Need help with “pack” for perl and php

Question

I've the task to convert a crypt function someone made in perl into php code. Everything works okay except this:

Perl:

$wert = Encode::encode( "utf8", $wert );
$len=length $wert;
$pad = ($len % 16)?"0".chr(16 - ($len % 16)):"10";
$fuell = pack( "H*", $pad x (16 - $len % 16));

PHP:

$wert = utf8_encode($wert);
$len = mb_strlen($wert);
$pad = ( $len%16 ) ? '0'.chr(16 - ($len%16)) : '10';
$fuell = pack("H*", str_repeat($pad, (16 - $len % 16)));

The php version works okay for some strings. But when I have something like '2010-01-01T00:00:00.000' the perl version works without any error and the php version prints "PHP Warning: pack(): Type H: illegal hex digit".

I'm very grateful if someone can spot the error in the php version.

Edit:

This is the complete function I've to convert into php. It was made by a programmer of a company which doesn't work for us anymore so I can't really tell what the original intention was.

sub crypt
{
    my $self = shift;
    my ($wert,$pw)= @_;
    $wert = Encode::encode( "utf8", $wert );
    $pw = Encode::encode( "utf8", $pw );
    $len=length $wert;
    $pad = ($len % 16)?"0".chr(16 - ($len % 16)):"10";
    $fuell = pack( "H*", $pad  x (16 - $len % 16));
    $wert=$wert.$fuell;
    $lenpw=length $pw;
    $fuell = ($lenpw % 16)? pack ("H*", "00" x (16 - $lenpw % 16)):"";
    $pw=$pw.$fuell;
    $cipher = new Crypt::Rijndael $pw, Crypt::Rijndael::MODE_CBC;
    $cipher->set_iv($pw);
    $crypted = encode_base64($cipher->encrypt($wert),"");

    return $crypted;
}

Answer 1

It looks like the error is actually in both versions. The format code H looks for a hex digit, and as noted in the PHP error, it isn't finding (a legal) one. The culprit appears to be this expression:

chr(16 - ($len % 16))

The Perl version isn't complaining because Perl's version of pack will convert the character regardless of whether or not it is a hex digit (which may not be what you want). The documentation goes into more detail about what actually happens.
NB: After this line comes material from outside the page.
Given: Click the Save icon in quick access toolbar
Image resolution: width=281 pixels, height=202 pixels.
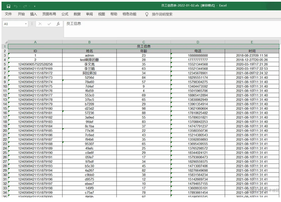Looking at the screenshot, I should [8, 6].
To prevent the error, try this instead:

sprintf('%x', 16 - ($len % 16))

Note: While this should fix the error you are getting, I don't know if it's an acceptable solution because I don't know the exact intent of the original author of the Perl code.

Answer 2

It seems that the Perl implementation of pack() is tolerant of invalid hex digits in the input string, and the PHP version is decidedly not.

Consider:

print pack("H*", "ZZ");

This prints 3 in Perl (for some reason), but results in the error you mentioned in PHP.

I'm not sure exactly what Perl is doing with these 'digits', but it's definitely not the same as PHP.

EDIT: It looks like, Perl actually will "roll" the hex digit domain forward into the character set. That is:

0123456789ABCDEFGHIJKLMNOPQRSTUVWXYZ  #-- Give this to Perl...
0123456789ABCDEF0123456789ABCDEF0123  #-- .. and it's treated as this hex digit

Thus, "ZZ" is the same as "33", which is why it prints 3. Note that this behavior is not well-defined according to the documentation. Thus the original implementation in Perl can be considered buggy, since it relies on behavior that isn't well-defined.